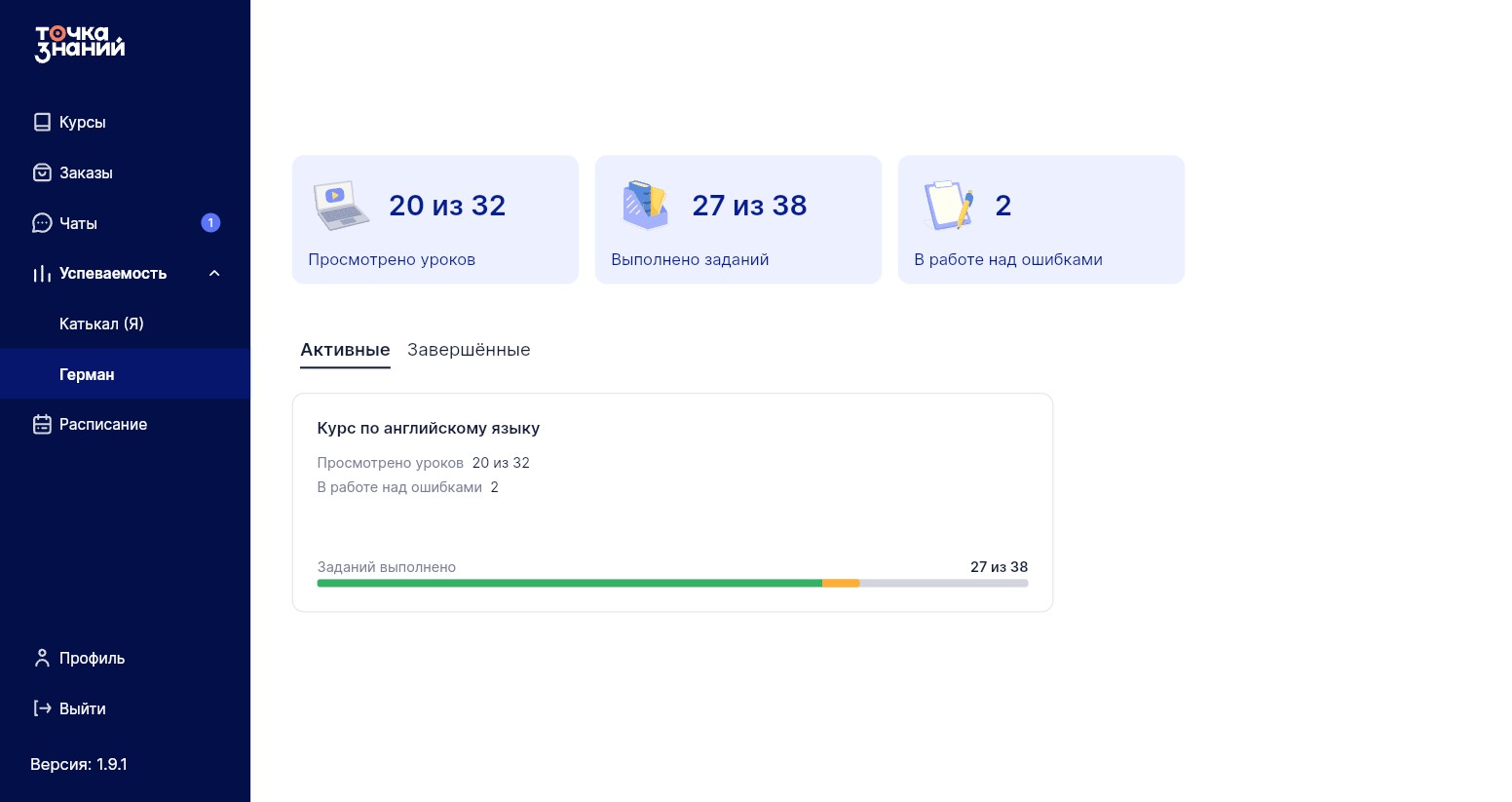The height and width of the screenshot is (802, 1512).
Task: Click the Просмотрено уроков laptop illustration
Action: (x=341, y=205)
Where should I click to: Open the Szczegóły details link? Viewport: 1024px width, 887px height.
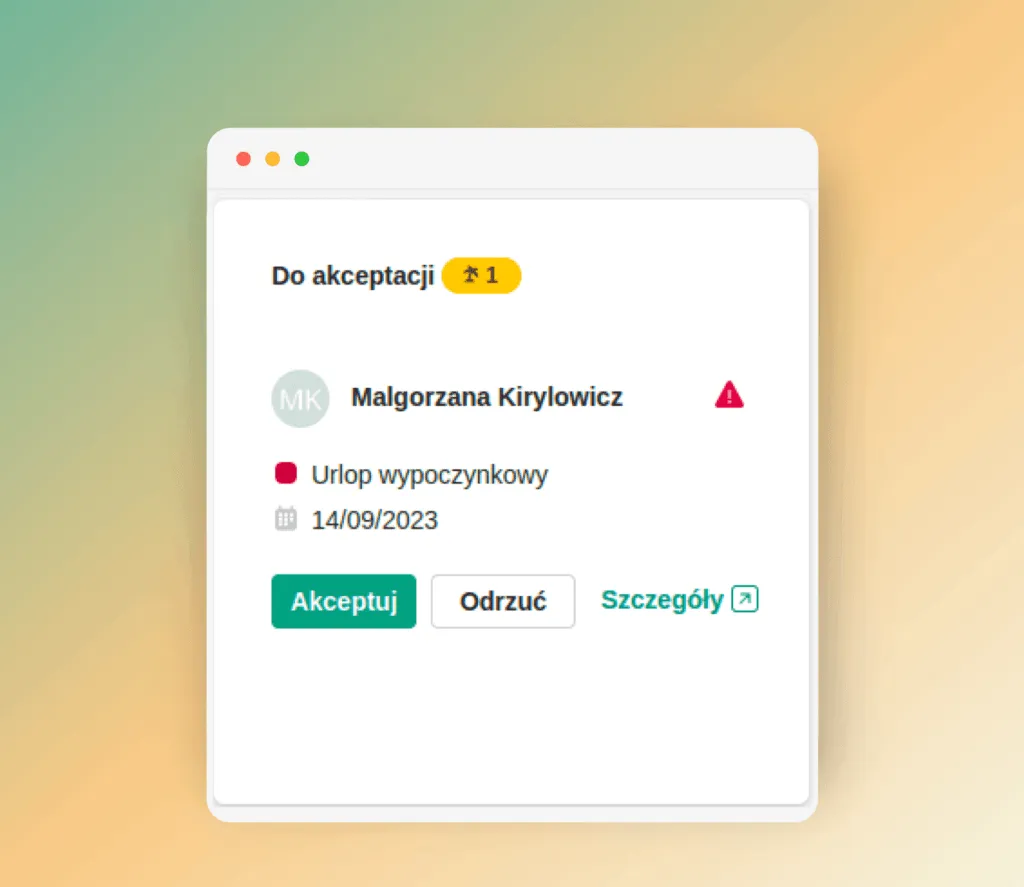(679, 600)
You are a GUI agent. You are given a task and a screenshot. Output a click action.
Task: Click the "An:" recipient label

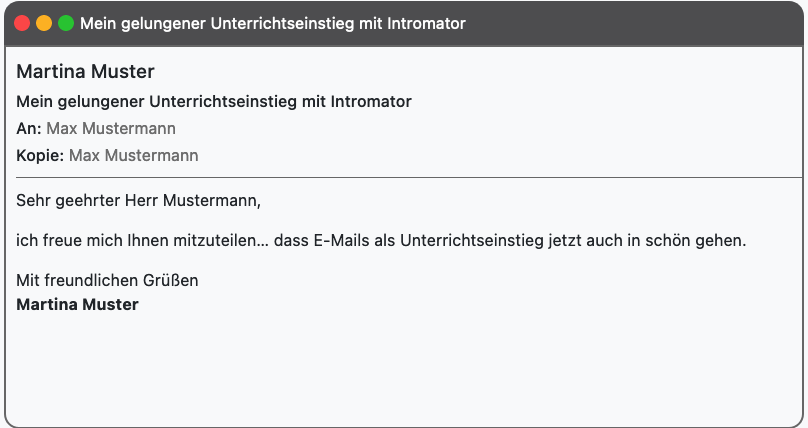click(29, 128)
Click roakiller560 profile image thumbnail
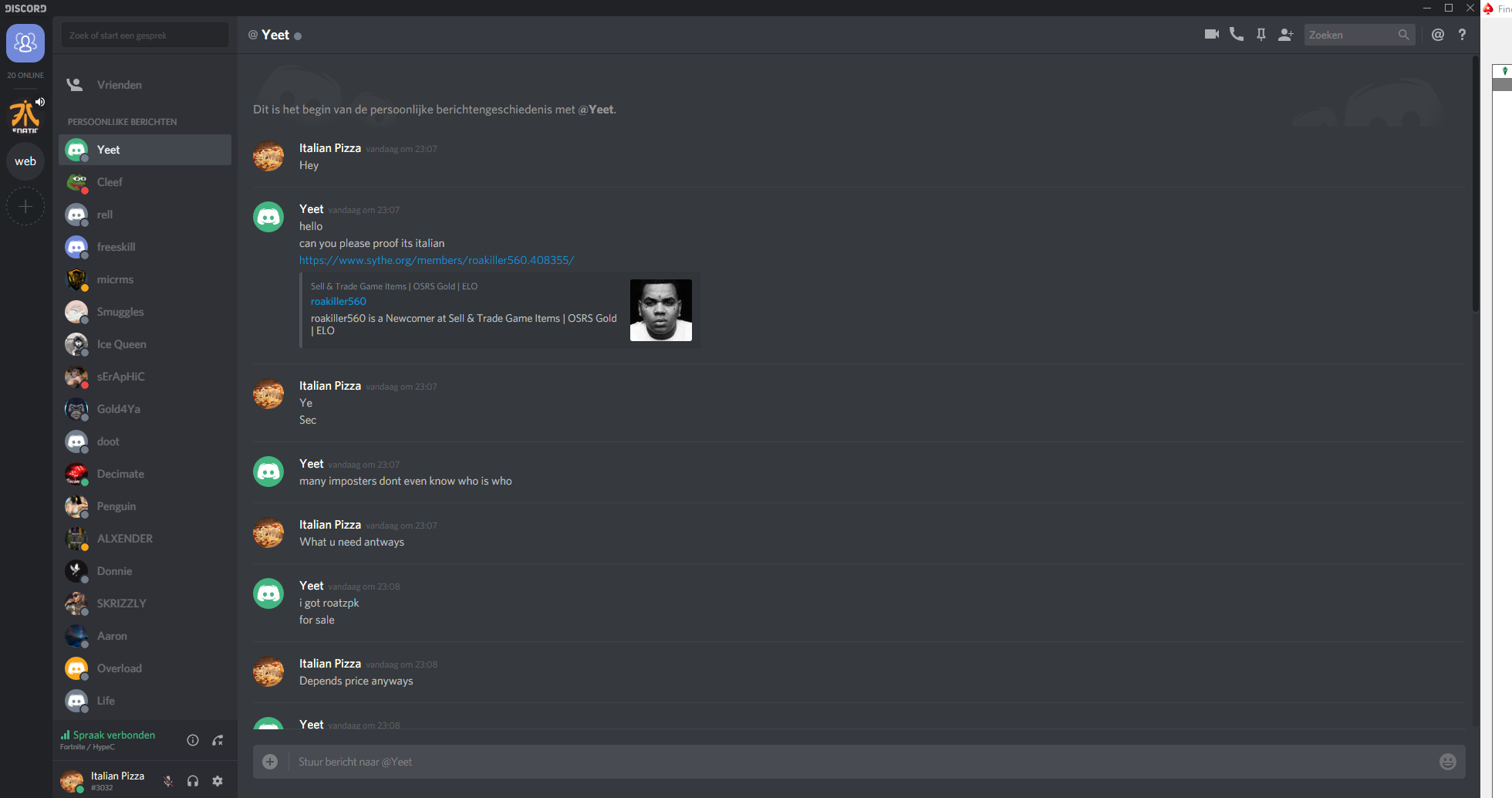Screen dimensions: 1512x798 (x=661, y=310)
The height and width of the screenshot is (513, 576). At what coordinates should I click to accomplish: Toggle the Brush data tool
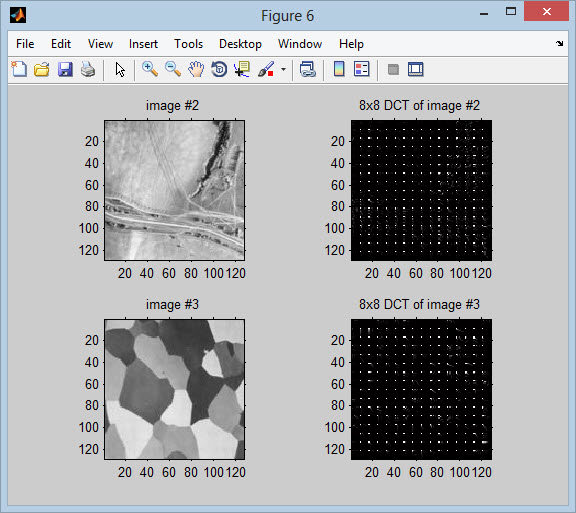click(x=266, y=69)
__________
An acceptable answer holds exactly the lines from the one with "Click roakiller560 profile image thumbnail" through the end of the entries above, both ends kept, and no pictures at all.

Click roakiller560 profile image thumbnail
Screen dimensions: 1512x798 (x=661, y=310)
The height and width of the screenshot is (513, 576). At what coordinates should I click to accomplish: Toggle the Brush data tool
click(x=266, y=69)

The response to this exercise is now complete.